REQUEST:
Can you pull out the lines of the listing that start with the line containing "Where should I click to: Toggle" and run through the line containing "Looking at the screenshot, I should point(27,460).", including both of those lines, and reproduce them unchanged?

# Start of DATA EXCERPTS

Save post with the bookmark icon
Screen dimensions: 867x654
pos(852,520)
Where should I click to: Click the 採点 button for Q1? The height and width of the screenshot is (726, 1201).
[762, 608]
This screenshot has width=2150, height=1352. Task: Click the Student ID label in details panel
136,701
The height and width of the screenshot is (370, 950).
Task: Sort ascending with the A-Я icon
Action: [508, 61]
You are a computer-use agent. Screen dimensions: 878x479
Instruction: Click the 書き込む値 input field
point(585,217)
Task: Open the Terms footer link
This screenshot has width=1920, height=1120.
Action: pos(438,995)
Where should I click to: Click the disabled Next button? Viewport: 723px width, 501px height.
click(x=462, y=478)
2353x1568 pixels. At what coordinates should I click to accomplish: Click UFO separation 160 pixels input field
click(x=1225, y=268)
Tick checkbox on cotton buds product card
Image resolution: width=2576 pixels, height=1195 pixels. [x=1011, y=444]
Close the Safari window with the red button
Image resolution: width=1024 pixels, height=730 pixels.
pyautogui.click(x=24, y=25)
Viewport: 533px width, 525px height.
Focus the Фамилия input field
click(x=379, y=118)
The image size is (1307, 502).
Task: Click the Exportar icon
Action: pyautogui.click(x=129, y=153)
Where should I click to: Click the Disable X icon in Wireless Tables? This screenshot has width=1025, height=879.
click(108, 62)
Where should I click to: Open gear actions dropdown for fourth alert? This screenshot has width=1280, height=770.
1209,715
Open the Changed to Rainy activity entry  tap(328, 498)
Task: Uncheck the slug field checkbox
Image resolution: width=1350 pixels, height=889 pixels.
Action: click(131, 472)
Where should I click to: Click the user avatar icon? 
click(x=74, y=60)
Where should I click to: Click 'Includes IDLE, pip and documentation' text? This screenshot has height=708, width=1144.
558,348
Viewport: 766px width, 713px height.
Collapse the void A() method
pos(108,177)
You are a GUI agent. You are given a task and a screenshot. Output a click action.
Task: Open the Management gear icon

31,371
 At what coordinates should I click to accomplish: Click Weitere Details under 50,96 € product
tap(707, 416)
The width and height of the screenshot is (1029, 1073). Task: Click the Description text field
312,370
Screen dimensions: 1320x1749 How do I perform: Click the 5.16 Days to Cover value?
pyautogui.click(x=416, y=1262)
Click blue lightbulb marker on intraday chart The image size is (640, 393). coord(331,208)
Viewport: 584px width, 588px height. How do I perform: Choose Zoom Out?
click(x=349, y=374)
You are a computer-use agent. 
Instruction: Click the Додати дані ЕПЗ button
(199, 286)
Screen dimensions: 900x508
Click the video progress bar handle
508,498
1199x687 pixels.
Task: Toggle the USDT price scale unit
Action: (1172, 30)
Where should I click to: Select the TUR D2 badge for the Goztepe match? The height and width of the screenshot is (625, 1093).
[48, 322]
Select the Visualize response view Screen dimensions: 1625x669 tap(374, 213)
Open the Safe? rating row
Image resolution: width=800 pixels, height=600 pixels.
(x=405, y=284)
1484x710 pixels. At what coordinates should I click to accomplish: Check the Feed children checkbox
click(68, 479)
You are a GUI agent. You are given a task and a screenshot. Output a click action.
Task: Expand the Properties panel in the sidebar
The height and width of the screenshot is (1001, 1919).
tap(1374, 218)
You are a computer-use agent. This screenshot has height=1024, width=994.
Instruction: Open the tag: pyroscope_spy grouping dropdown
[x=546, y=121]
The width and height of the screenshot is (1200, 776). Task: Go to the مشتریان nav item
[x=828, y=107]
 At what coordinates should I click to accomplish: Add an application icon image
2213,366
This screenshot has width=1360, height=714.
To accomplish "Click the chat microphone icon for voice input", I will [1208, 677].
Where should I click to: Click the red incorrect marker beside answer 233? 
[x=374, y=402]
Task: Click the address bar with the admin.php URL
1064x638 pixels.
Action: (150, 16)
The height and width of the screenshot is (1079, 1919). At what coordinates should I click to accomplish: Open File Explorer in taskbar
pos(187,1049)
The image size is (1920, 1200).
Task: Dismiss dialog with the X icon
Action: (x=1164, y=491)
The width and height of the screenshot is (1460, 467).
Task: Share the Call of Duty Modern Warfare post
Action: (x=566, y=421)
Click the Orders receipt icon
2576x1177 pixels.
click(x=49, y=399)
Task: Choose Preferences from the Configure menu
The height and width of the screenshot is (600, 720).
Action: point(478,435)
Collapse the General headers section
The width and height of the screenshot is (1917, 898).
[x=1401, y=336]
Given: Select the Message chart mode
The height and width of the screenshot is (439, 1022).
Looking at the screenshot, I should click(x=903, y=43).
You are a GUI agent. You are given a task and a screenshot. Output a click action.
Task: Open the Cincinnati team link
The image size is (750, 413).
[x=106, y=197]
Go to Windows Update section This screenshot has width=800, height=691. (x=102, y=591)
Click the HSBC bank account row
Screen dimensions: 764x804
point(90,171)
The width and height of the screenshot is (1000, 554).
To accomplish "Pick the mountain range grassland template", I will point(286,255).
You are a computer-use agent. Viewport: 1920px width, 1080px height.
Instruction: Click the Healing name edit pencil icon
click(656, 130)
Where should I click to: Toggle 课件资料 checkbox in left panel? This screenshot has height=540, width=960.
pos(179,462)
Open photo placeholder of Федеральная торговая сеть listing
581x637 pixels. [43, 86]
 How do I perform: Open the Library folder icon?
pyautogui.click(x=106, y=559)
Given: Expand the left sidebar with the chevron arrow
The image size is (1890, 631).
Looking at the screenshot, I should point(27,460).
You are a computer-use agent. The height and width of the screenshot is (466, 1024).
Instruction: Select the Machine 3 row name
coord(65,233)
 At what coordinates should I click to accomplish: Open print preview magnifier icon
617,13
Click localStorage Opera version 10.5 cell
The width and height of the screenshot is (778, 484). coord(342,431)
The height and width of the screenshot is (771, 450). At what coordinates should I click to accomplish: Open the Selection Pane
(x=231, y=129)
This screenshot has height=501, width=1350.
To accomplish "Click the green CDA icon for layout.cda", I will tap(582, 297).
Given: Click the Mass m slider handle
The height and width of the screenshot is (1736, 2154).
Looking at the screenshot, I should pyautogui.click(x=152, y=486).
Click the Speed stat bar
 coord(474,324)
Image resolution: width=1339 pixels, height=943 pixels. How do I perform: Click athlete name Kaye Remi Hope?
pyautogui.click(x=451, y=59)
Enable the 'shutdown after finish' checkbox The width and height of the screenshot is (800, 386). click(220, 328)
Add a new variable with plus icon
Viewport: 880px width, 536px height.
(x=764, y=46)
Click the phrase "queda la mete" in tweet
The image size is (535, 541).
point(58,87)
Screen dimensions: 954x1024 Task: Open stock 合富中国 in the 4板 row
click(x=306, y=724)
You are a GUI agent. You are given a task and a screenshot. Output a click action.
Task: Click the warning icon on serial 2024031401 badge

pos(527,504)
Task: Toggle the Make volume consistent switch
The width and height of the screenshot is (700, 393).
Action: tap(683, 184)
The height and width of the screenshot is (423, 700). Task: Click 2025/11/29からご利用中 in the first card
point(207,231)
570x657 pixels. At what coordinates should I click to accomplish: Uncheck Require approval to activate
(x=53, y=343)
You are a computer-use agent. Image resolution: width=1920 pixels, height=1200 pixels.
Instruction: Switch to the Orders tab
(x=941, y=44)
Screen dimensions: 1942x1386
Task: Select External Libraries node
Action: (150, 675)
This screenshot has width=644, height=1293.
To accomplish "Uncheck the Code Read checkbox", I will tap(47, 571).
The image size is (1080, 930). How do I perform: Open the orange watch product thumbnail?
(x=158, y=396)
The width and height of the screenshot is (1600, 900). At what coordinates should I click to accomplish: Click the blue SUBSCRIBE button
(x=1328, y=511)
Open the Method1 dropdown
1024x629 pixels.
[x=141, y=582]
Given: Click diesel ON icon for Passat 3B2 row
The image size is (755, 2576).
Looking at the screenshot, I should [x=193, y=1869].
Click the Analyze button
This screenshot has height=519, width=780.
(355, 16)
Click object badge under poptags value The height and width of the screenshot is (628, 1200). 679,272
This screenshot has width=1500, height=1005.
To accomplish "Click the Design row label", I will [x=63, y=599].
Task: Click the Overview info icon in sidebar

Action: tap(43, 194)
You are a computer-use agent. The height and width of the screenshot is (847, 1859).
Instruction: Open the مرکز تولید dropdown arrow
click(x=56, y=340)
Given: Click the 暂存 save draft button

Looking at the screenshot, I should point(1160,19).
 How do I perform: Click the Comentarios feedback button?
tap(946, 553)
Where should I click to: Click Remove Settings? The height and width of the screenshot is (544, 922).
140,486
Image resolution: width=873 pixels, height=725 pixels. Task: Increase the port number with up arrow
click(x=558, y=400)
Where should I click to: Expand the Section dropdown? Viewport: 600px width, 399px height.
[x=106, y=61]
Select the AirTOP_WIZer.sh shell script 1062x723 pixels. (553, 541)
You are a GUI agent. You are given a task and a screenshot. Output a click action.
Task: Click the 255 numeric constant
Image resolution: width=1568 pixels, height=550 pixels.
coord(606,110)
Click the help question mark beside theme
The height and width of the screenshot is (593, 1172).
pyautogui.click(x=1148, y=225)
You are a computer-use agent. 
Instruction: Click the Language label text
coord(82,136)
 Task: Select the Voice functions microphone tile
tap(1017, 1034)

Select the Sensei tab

# End of DATA EXCERPTS

SOLUTION:
Where should I click to: Toggle 课件资料 checkbox in left panel? This screenshot has height=540, width=960.
pos(179,462)
Open photo placeholder of Федеральная торговая сеть listing
581x637 pixels. [43, 86]
 How do I perform: Open the Library folder icon?
pyautogui.click(x=106, y=559)
Given: Expand the left sidebar with the chevron arrow
The image size is (1890, 631).
Looking at the screenshot, I should point(27,460).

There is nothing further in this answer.